Not a vote of support for ARC, just my two cents.
I respectfully disagree. There is so much evidence in the NT that proves baptism is a requirement before we are saved. I don’t understand how anyone could honestly think otherwise if they have studied it. The thief on the cross was never baptised, but it was Christ himself, hanging there next to the thief, that made this possible. We are to follow the apostles doctrine and that clearly states that we are not saved until we are baptised. Please, go back and study baptism again. I think you will change your mind.
I ask you all to please study things for yourself and be honest with yourself. Never take only a preachers word……..or my word as the truth. There is a reason why preachers ask you to take out your bibles and follow along. Preachers can make mistakes too.
Some preachers only preach what people want to hear and skip over what people don’t like to hear. Study things for yourself. Be honest.

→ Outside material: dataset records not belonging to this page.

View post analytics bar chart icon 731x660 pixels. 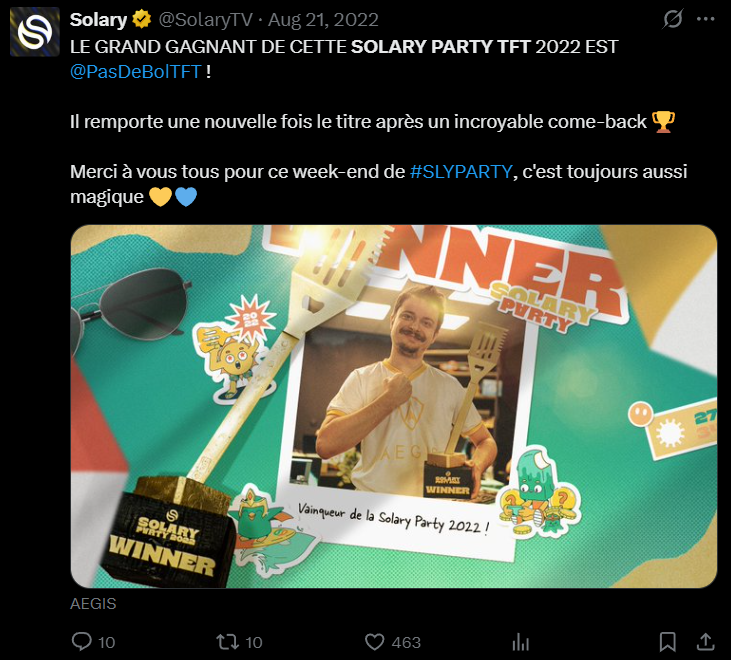tap(520, 641)
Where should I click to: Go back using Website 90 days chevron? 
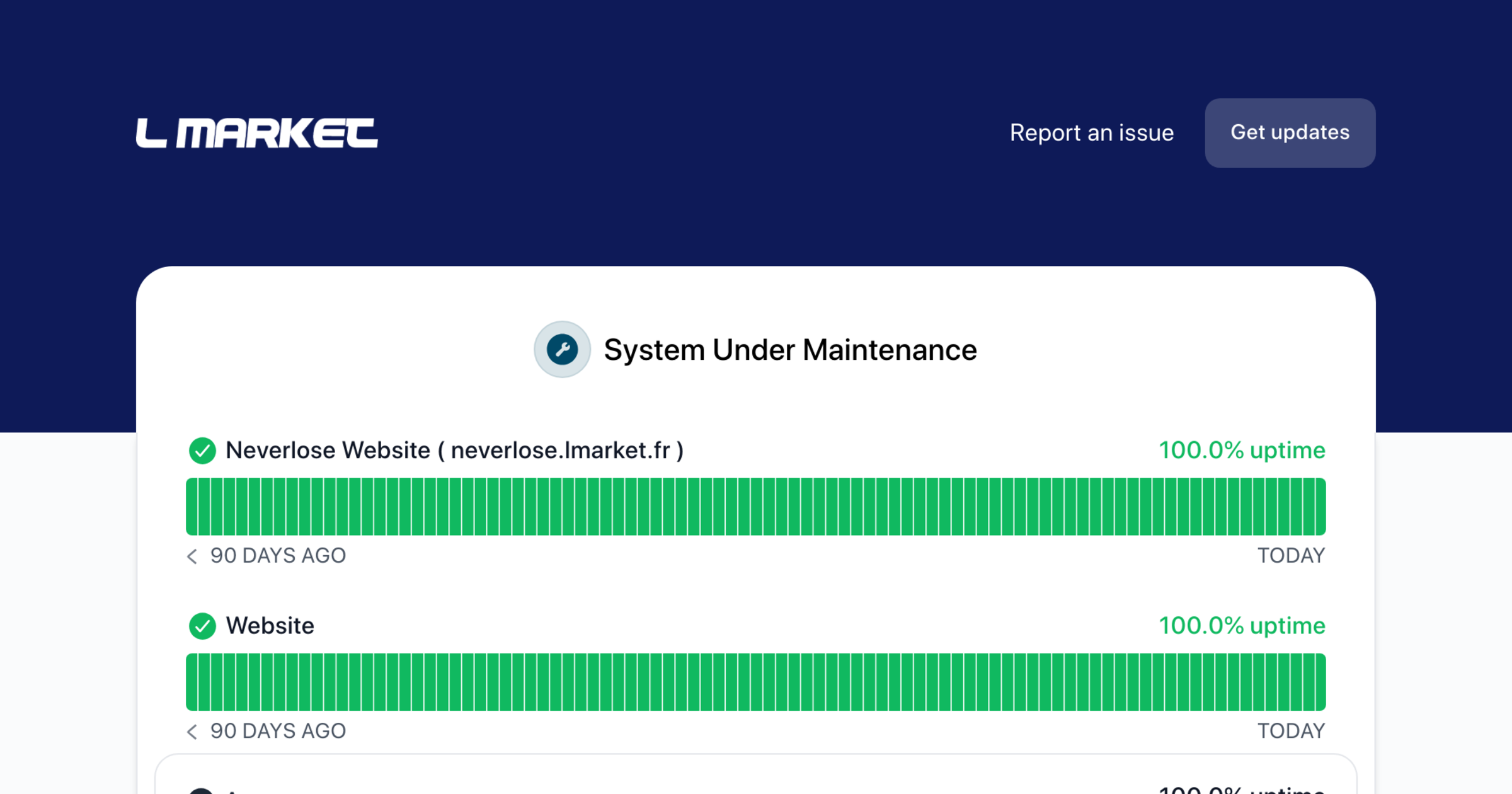(x=192, y=731)
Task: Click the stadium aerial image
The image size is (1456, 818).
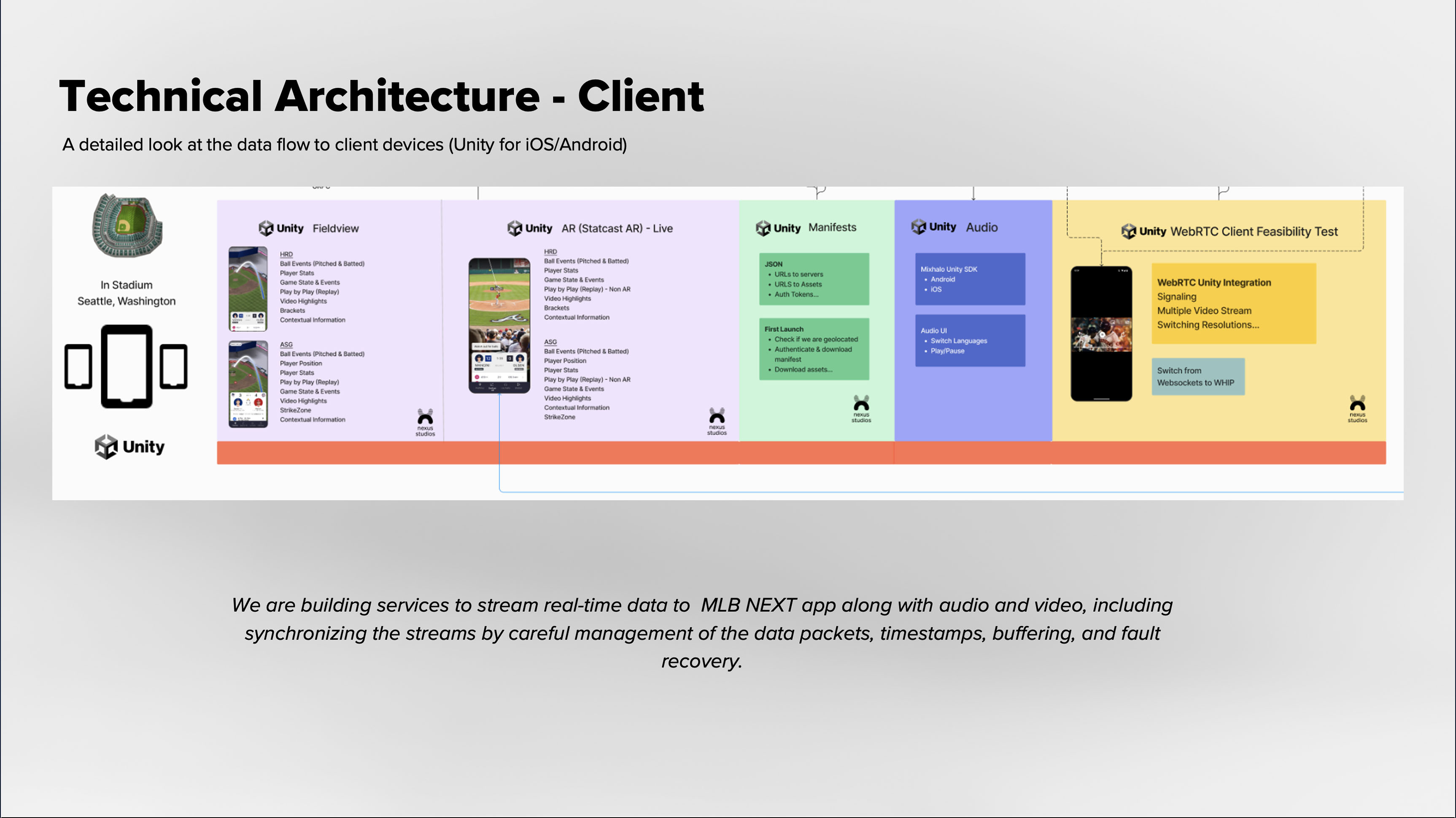Action: coord(127,225)
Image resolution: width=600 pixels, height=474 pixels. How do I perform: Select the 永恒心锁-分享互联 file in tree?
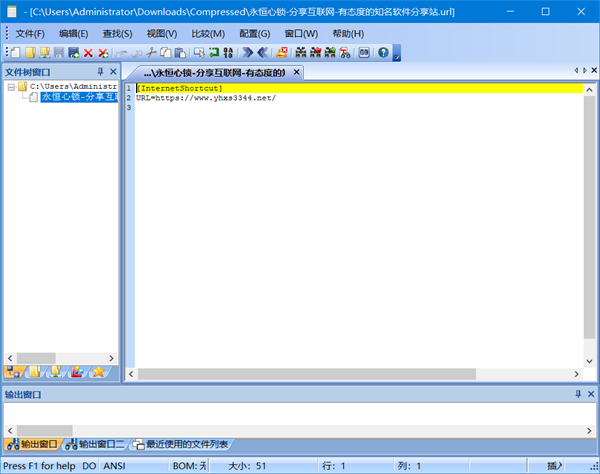tap(77, 98)
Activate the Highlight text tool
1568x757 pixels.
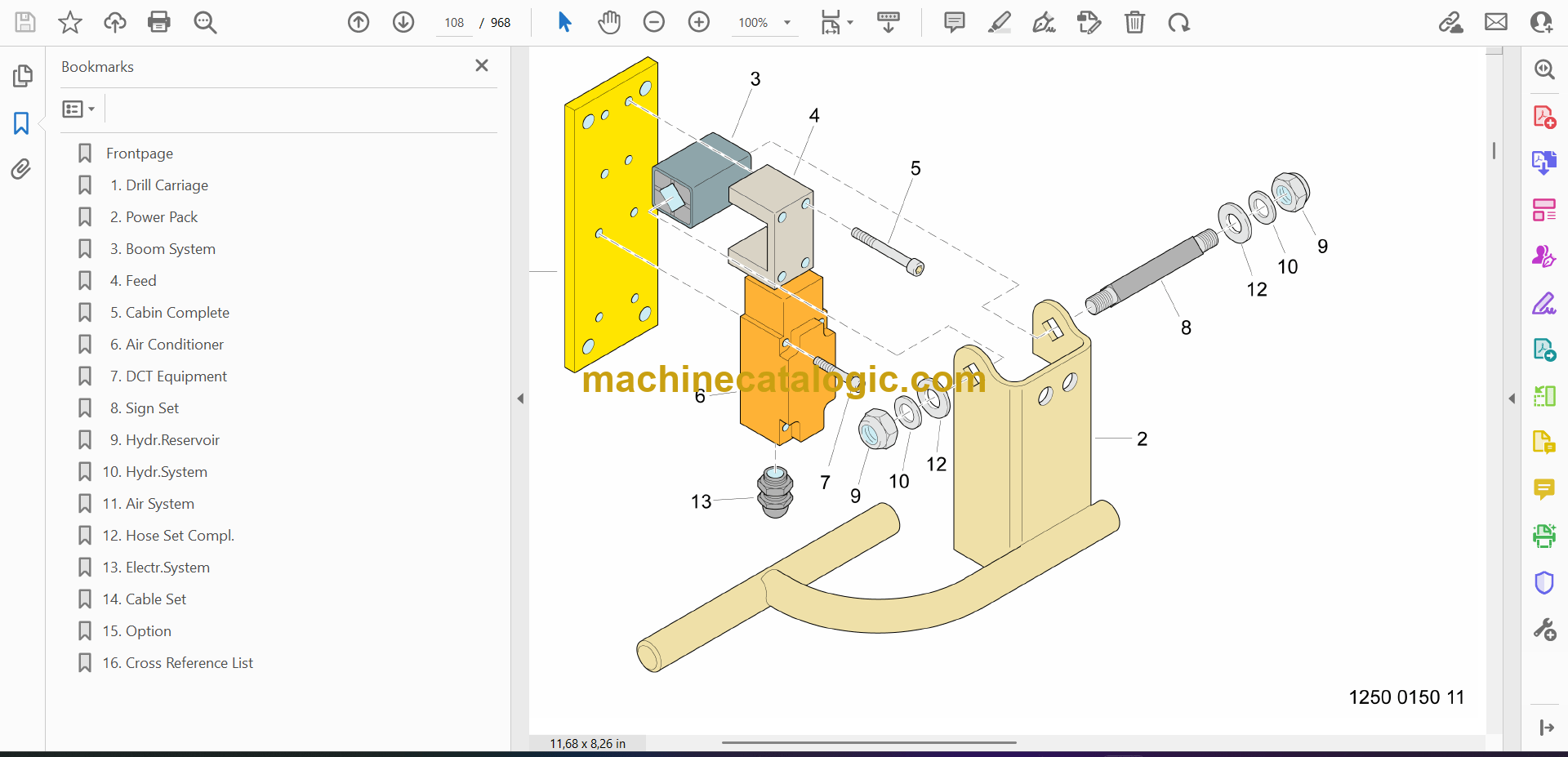1000,22
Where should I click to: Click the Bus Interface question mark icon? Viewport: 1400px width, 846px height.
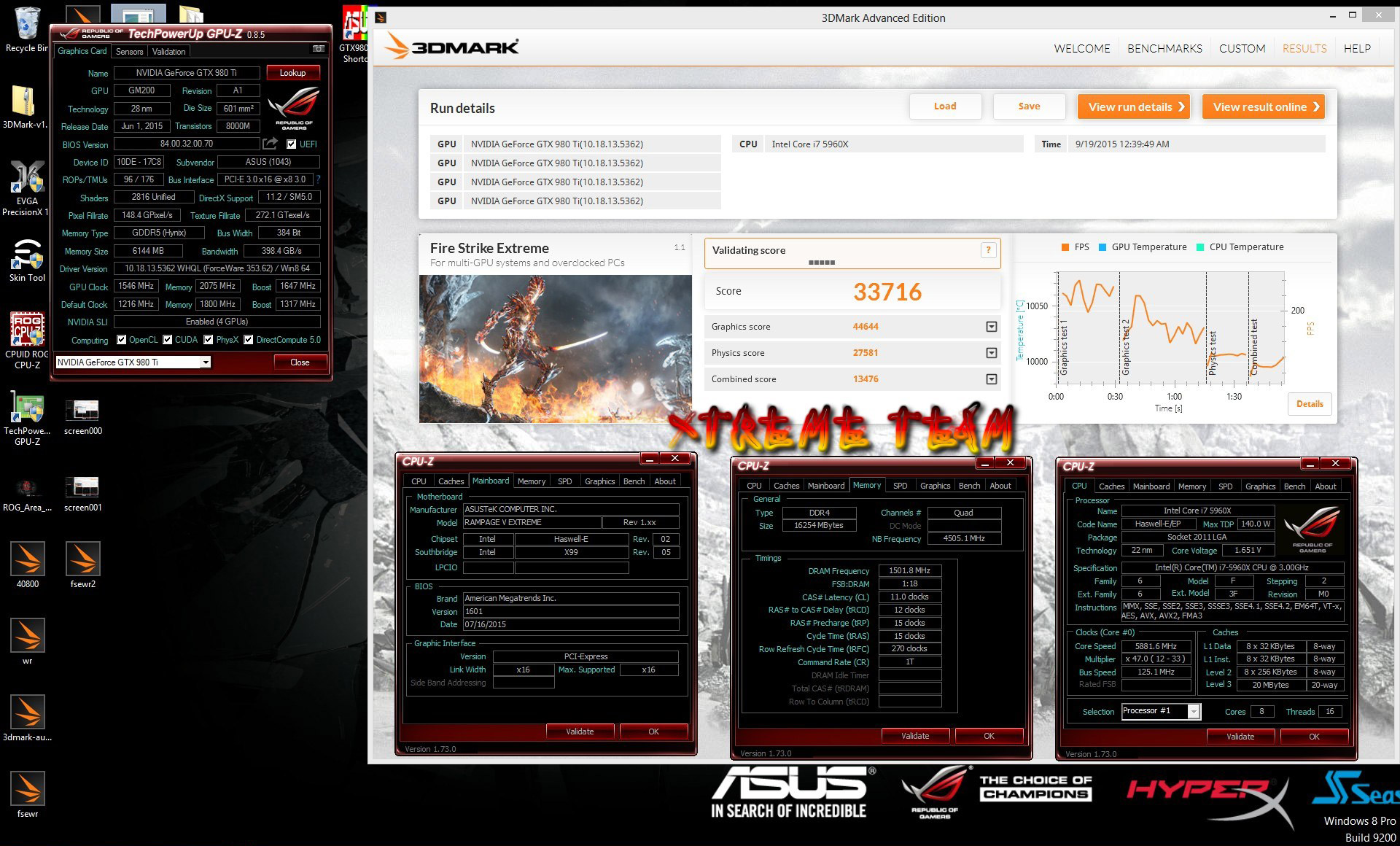click(318, 179)
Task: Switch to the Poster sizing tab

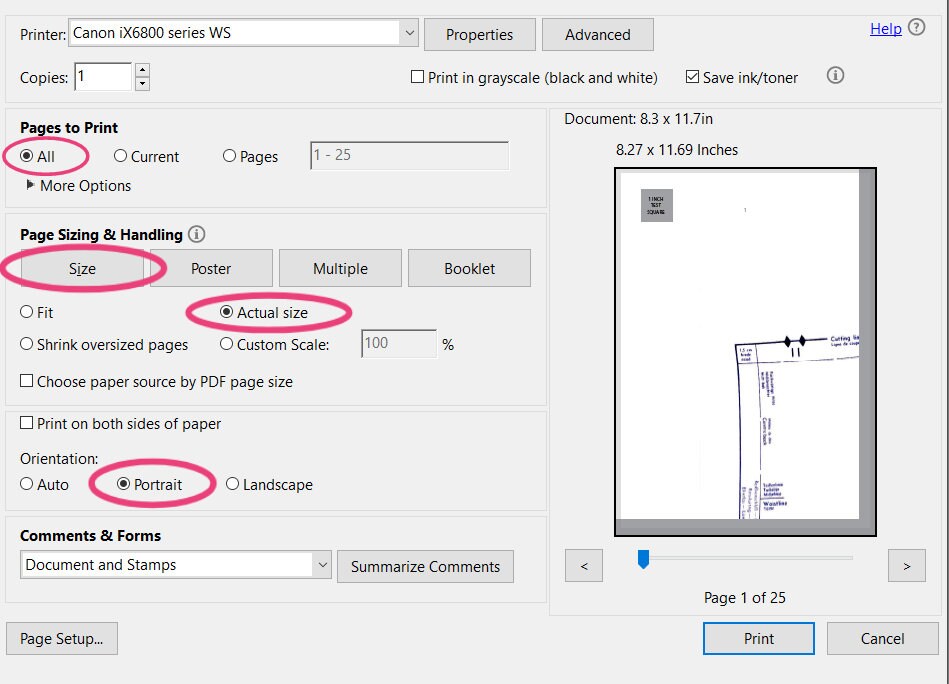Action: point(211,268)
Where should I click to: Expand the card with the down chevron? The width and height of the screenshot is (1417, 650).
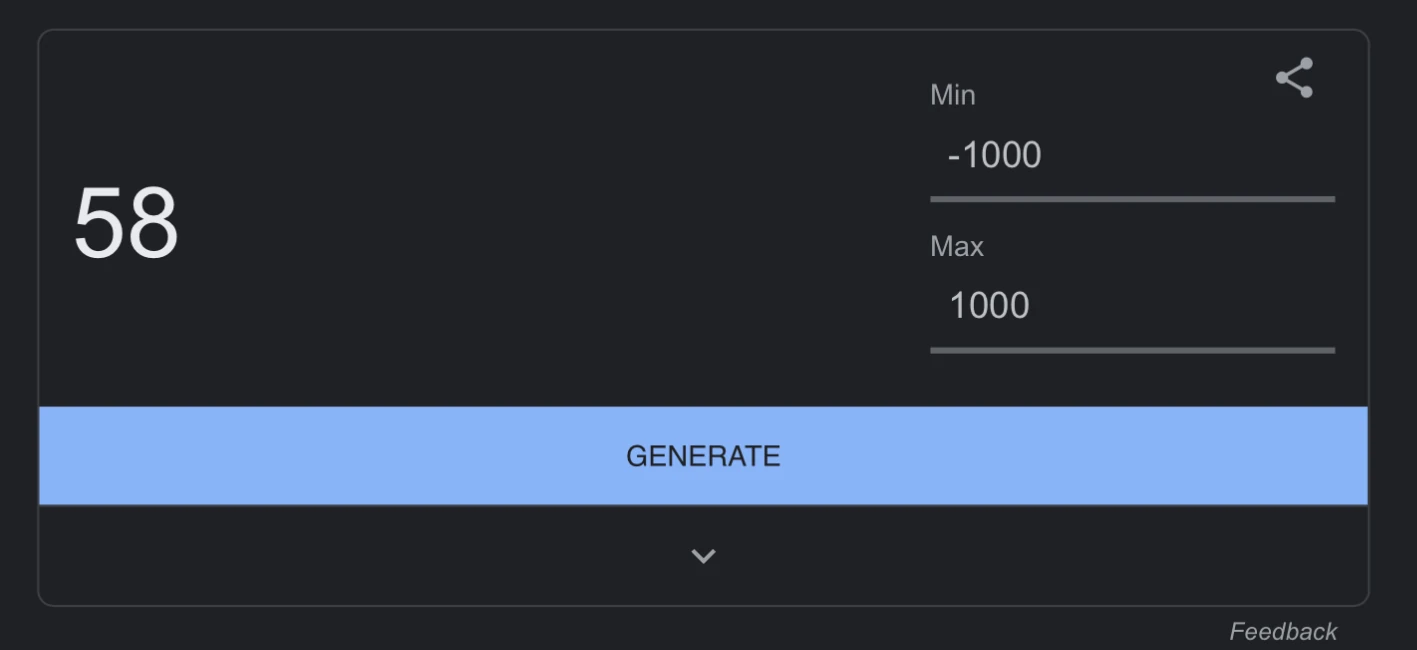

To “Friend” – Please don’t assume that I have not studied my Bible. I have studied for years. You contradicted yourself in your comments here. That same Jesus “that made it possible” for the thief to be saved without being baptized is the very same Jesus that makes it possible for us to be saved, even if we don’t or can’t be baptized. What about those who accept the Lord on their death beds, or shortly before dying, and don’t have the time or health to be baptized? Are you saying they died lost? I know of a great number of wonderful people that accepted Christ that, according to your view, must have wasted their breath on their confession and died in sin. Nowhere in the New Testament does it say baptism is a requirement for salvation.C
Hey matt…how much do you and Mr Robinson make a year helping people….i know I pay a lot of state income tax .and would Jesus put the arc rulebreakers out on the street so they can sleep on the riverbank and eat out of trash cans?.i doubt it .I am for helping people get off drugs but recovering addicts should not be allowed to go to school from my tax dollars for free where as if my drug free law abiding kid wants to go I have to pay for that also….so we the working citizens are paying your salaries,come on guys ,,how much you make a year
Great point!! Too many left on the street for not meeting “criteria”. Seriously??
There are more homeless ppl in Louisa now than ever!!
I was brought up that if you were going to help someone you did it out if the goodness of your heart. ARC and their employees are doing it for a profit. I doubt you organization is non profit.